American Blues Theatre
My roommate worked on a psychological study of distressed marriages. The researchers interviewed couples in both healthy and failing marriages. In each case, they found that commitment takes its toll; it causes married persons to give up some of themselves and build walls against certain emotions. The difference between happy and unhappy marriages lies in how well the individuals deal with this confinement.
Keith Reddin, in his play Peacekeeper, uses the metaphor of men in a missile silo to examine the effects of confinement on military duty and on the institution of marriage. He asks, what is the cost of keeping the peace, and is peace worth it?
Reddin's story involves a young, married lieutenant, Dean Swift, who has just been transferred to a Nebraska missile silo. Reddin places Swift and his wife between two very different couples. On one side is his new commanding officer, Major Jack Gurney, who tries to humanize his unit's situation with attempts at friendship and warmth. For his trouble, Gurney is secretly ridiculed by the men and emasculated by his wife. On the other side are Swift's partner, Lieutenant Henry Fielding, and the officer he's dating, Lieutenant Kim Newman: their idea of love consists of hot sex, major quantities of drugs, and unlimited use of the VCR. Floating among them all is nerdy Lieutenant Ted Barnes. Barnes is the only one with no attachments. He has no girl and he does not work in the silos. He is a misfit, and the other characters feel themselves his superior. Yet Barnes is oblivious to their scorn, and he is the only one in the play who erects no barriers.
During the course of the play, Swift begins to question his duty, both in his job and in his marriage. He reveals his doubts to Fielding, who scoffs at Swift's idealistic notion that married people can change for each other--and suggests that if Swift is actually capable of this he should bill himself as a freak, a "mutant, genetically altered husband." When Swift begins to wonder if Fielding would really shoot him if Swift refused to perform his duty in the silo and turn his key, Fielding gets angry and suspicious. Eventually, all the other characters are threatened by Swift's humanization, and one of them is destroyed.
Through it ail, Reddin demonstrates that the key to survival within an institution is dehumanization and impersonality. To keep the peace means to swallow one's pride--to "eat shit," as Carol Gurney harshly puts it--and become less than oneself. "You're better than that," Mrs. Gurney tells her husband as she tries to persuade him to leave the military. "You're better than them."
It's quite a disturbing outlook on marriage in our society, and a very disturbing view of the men in the missile silo. They're there as a human safeguard against computer error, but Reddin seems to be saying that in order to survive in such confinement, a human being must become like a computer.
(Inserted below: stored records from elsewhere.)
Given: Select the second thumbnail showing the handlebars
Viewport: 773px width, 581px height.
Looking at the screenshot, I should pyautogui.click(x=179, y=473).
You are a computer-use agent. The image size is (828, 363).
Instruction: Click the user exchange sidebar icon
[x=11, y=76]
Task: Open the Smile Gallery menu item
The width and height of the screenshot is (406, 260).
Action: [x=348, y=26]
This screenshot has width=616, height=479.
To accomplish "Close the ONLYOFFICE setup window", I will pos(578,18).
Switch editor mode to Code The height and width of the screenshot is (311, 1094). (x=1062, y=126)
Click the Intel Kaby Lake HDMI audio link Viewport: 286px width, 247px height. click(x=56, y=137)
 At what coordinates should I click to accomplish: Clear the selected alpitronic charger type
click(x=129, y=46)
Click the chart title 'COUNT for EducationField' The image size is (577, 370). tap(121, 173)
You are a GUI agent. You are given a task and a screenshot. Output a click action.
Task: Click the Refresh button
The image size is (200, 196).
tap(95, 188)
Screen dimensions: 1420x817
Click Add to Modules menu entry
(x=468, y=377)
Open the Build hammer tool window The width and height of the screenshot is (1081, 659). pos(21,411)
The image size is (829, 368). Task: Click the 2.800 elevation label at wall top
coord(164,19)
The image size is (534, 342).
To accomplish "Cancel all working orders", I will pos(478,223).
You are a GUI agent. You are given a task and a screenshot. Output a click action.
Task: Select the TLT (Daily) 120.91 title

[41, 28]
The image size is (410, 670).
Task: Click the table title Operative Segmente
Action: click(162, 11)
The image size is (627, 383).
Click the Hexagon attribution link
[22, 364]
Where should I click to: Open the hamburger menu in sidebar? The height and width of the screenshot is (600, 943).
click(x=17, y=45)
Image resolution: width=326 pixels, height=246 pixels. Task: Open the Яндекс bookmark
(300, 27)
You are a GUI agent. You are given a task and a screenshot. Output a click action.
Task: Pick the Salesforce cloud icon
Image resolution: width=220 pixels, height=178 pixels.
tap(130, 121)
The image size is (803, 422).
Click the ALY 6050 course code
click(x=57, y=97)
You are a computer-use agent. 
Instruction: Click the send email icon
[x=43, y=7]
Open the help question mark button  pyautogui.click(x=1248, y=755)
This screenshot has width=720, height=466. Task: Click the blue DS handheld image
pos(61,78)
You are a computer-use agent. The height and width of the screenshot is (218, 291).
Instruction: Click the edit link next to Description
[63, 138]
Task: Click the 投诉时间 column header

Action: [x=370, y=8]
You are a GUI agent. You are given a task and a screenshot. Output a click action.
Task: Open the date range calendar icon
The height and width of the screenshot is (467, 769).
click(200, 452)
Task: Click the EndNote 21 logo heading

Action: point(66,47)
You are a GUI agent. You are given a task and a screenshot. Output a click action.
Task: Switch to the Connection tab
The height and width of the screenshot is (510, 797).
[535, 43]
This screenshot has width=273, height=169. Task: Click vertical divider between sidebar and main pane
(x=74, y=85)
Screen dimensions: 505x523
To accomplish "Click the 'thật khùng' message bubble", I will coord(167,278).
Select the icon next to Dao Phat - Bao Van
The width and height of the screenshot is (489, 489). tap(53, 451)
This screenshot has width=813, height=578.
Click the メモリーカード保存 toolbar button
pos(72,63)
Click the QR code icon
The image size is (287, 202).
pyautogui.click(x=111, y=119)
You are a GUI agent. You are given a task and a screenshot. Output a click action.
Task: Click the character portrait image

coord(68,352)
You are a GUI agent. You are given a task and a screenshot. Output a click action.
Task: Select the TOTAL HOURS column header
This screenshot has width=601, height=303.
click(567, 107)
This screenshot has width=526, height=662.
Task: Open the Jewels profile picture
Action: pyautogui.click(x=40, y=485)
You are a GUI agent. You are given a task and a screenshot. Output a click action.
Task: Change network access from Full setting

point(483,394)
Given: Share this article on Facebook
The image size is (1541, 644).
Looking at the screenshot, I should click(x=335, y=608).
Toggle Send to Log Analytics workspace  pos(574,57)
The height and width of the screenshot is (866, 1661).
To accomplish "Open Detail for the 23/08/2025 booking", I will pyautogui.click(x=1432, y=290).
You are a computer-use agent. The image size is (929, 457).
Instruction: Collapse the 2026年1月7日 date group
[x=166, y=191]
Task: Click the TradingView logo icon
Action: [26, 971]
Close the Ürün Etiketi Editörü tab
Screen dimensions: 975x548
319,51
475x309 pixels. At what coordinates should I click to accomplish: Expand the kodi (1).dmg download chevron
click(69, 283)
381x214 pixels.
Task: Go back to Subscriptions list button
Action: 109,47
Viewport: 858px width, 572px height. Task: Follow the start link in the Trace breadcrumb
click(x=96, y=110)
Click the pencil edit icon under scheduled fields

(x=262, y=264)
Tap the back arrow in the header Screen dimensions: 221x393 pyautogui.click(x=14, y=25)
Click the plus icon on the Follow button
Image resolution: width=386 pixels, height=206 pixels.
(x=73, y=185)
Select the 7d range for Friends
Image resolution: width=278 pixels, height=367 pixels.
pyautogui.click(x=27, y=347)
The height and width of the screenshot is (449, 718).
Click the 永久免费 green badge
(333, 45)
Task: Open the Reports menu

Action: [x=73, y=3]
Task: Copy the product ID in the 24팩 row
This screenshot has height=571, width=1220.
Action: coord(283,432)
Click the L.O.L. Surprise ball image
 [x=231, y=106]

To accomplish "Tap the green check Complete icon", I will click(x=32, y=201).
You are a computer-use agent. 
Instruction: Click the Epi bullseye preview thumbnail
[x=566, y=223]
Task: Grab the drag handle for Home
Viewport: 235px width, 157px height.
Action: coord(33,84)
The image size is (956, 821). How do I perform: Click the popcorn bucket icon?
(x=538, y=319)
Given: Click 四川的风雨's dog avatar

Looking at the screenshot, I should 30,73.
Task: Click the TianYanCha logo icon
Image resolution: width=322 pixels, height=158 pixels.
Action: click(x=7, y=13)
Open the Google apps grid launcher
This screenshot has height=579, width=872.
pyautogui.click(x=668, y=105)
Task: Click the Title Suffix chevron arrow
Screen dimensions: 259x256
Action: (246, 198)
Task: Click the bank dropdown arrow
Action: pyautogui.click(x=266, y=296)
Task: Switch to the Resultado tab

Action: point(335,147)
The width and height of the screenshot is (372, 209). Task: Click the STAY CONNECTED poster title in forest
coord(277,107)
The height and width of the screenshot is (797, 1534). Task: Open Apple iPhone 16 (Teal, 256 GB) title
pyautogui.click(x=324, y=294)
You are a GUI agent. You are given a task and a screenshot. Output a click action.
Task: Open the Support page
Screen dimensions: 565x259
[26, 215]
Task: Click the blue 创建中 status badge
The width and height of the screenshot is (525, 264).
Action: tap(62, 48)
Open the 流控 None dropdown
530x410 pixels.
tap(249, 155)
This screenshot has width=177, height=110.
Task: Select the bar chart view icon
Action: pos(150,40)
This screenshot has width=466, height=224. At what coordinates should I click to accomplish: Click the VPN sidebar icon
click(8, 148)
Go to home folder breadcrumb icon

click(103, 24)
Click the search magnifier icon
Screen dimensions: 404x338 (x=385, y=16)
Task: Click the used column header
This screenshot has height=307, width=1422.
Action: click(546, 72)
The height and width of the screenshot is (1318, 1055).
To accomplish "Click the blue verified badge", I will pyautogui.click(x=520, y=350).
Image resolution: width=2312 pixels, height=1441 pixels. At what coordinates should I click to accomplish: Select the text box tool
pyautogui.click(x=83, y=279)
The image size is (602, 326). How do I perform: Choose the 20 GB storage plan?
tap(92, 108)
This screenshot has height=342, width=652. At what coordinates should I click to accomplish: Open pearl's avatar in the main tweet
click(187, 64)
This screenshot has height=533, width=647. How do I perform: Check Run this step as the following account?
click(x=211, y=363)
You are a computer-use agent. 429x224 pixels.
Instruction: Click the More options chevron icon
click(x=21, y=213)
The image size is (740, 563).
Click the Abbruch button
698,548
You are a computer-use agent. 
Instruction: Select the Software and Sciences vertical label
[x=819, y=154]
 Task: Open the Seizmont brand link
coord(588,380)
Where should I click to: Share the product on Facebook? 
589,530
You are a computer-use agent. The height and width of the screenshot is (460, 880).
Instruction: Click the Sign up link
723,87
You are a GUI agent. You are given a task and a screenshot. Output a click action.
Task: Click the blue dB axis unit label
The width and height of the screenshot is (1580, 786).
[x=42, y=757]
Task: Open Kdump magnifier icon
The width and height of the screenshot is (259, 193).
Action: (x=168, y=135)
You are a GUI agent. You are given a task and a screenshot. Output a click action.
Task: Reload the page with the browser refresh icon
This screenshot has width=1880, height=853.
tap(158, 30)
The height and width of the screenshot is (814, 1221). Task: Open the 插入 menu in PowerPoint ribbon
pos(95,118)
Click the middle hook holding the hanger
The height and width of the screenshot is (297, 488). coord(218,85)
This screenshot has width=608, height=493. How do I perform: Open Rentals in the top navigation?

American Blues Theatre handles every aspect of its production with aplomb. Set designer Linda Buchanan's sliding wall panels easily transform the tiny space from an expansive prairie landscape to the claustrophobic interior of the silo. Buchanan also clearly delineates two separate apartments and an office. Lighting designer Robert Christen creates shifts of mood and place with utmost simplicity. He is particularly effective in the silo scenes, creating an illusion of slickness and technology without doing anything flashy. Laura Cunningham's costumes are perfectly apt; indeed, Lieutenant Kim Newman's first costume is so telling of her character that the audience began laughing as she entered.
But most stunning of all is Rob Milburn's sound design, punctuated with roaring jet noises that seem to shake the theater. His metallic thumps before each scene in the silo intensify the sensation of confinement, and the operatic arias between scenes underline the grander scope of the play and act as counterpoint to the deadening of spirit that is going on within the scenes.
The cast is one of the most uniformly talented bunch of actors that I've seen on a Chicago stage. Jeremy Piven conveys both the youthful charm and cynical undercurrents of Lieutenant Swift, while Anna Gunn transforms herself before our eyes from a mousy housewife into a fiery betrayed lover. Kate Buddeke and Jim Learning slide a little toward stereotypes as the jaded lieutenants Fielding and Newman, but they maintain enough humanity to make it impossible to condemn them. As Ted Barnes, Rick Cleveland bounces happily around stage, secure in his naivete.
But the two who are completely captivating are B.J. Jones as Major Jack Gurney and Morgan McCabe as his unhappy but caring wife Carol. McCabe is sultry and sexy, and carries us with her through her transformation from emasculating seductress to the true heroine of the play, the only one who manages to escape with her individuality intact. She allows us to see the honest love for her husband that overrides her physical betrayals. Jones is perfectly paired as her struggling husband, whose pain is always evident behind his cheery front. When Gurney says to Carol, "I love you. Get the hell out of here," the truth and force that Gurney brings to the moment make it shattering to watch.